The band got its start in 1887 when Mr. J. Hancock used to come to town once a week all the way from Liberty, about 80 miles east of their town. By the following year, the band was good enough to play for church suppers, dances, Decoration Day, family reunions, and even one time at a big political rally that attracted over 1,500 people. 

 
 

These fifteen musicians could make a grand sound and were the pride of their small town. They called themselves the Cornet Band of Roulette, Pennsylvania. They got new uniforms in September 1891 and in November that year they had their photo taken by Mr. C. C. Kimball. 


Coudersport, PA Potter Enterprise
11 November 1891


I believe this large 10" x 8" albumen print of the band was likely the one taken by Kimball. Why he posed them in what looks like a rock quarry is a bit strange. Maybe it happened to be close to where they played a concert. Certainly there was no shortage of rocks in this town, given the mountains that surround it.

 

This smaller cabinet card photo came with the larger photo of the Roulette Cornet Band. It shows a view of Roulette, PA looking east.

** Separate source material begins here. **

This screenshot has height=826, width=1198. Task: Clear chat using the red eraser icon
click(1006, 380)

It's a picture of a typical American rural community with residential lots and small farms arranged around a main street of business buildings, here running across the center of the photo. Just beyond is a river hidden by trees, and further away before the small mountain is a factory with a tall smokestack. 

Roulette township is in Potter County in north central Pennsylvania about 25 miles south of the New York state line. It's a convoluted landscape created by a triple watershed of numerous waterways that flow eastward to the Chesapeake Bay, northward to the St. Lawrence River, and westward to the Mississippi River. The largest of these is the Allegheny River which winds through Roulette on its way to Pittsburgh where it joins the Ohio River.
 
 

The back of this fine landscape photo has a note that the factory in the background is the Roulette tannery. This region supported many tanneries that produced a wide variety of leather used for shoes, gloves, garments, handbags, furniture upholstery, and industrial machinery belts. Pennsylvania's abundant timberland provided the tree bark which was used to prepare animal hides. Here is a photo I found on the Ulysses, PA Library Historical Archive, probably taken in the 1890s, of de-barked logs around the Roulette Tannery. 

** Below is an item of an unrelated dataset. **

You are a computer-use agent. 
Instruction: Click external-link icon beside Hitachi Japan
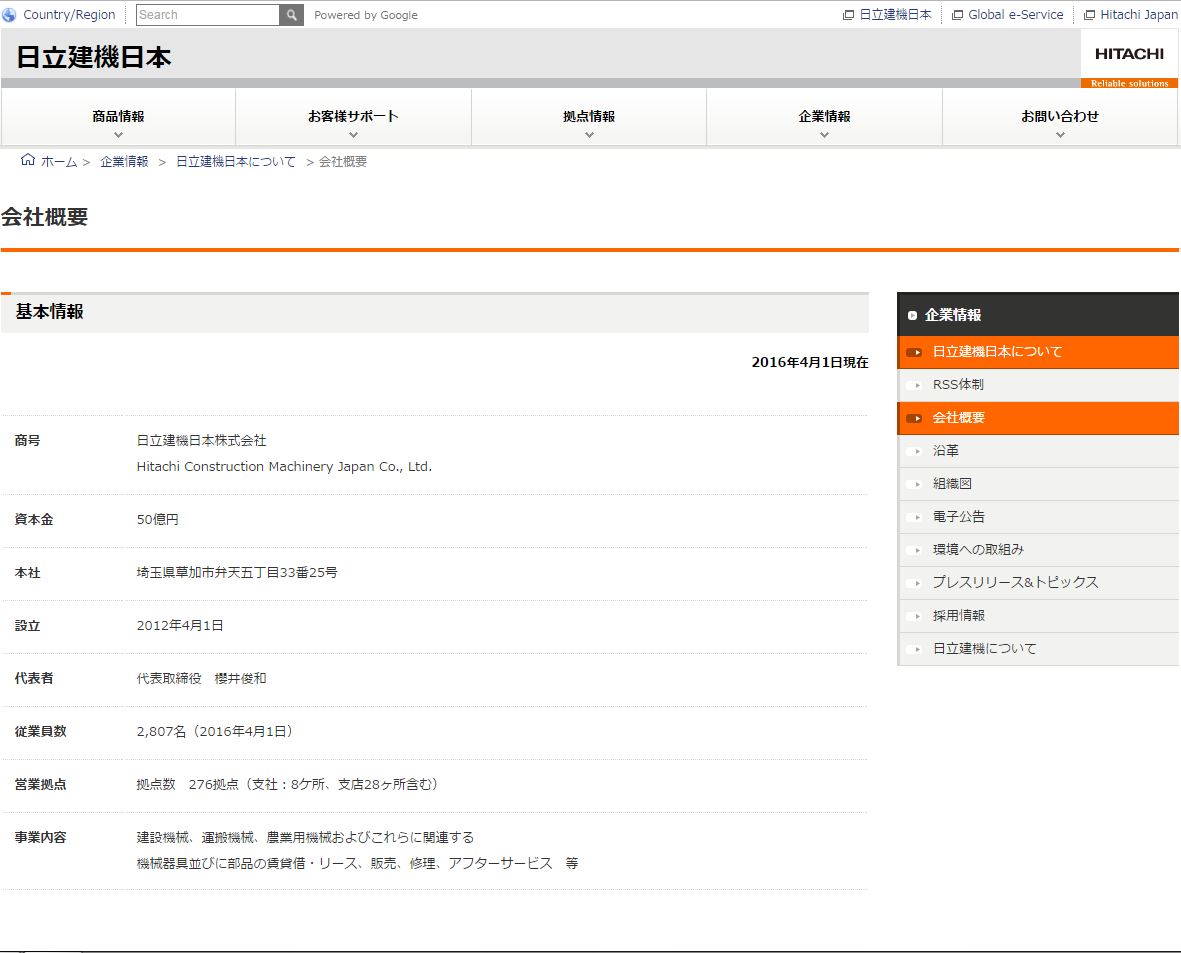tap(1089, 15)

Logs By the Roulette Tannery, c. 1890
Source: Ulysses Library Historical Archive

In a tannery animal hides were soaked in a sequence of tubs that used tannic acid, lime, dyes, and water rinses to produce leather. In earlier times the process took weeks, even months, depending on the type of leather desired—hard or soft, thick or thin, raw color or dyed, etc. The bark usually came from hemlock trees and was ground up into a coarse mulch that was then steamed for several days to make a liquor. Hundreds of tubs were filled with hides that soaked in this caustic stew for a very long time. 

The production of leather required a large workforce of 60 to 100+ workers who labored at various tasks like liming, fleshing, splitting, degreasing, frizing, bleaching, and pickling to name just a few. A tannery operation required an incredibly complicated system of vats and tubs filled with hot noxious solutions that used a lot of water. The odor from a tannery was especially obnoxious  which is why they were usually built in rural locations. It was also a dangerous place to work where dreadful accidents 



Loggers at the Roulette Tannery, c. 1890
Source: Ulysses Library Historical Archive

The manufacture of leather was an important industry in the 19th century which also included many other associated products. Tanning only needed the tree bark so after its removal the logs were hauled away to saw mills to become lumber. The animal hair scrapped from hides was sent to other factories that made felt, fabric, and upholstery stuffing. The animal fat and hooves were used to manufacture glue used in furniture making and book binding. 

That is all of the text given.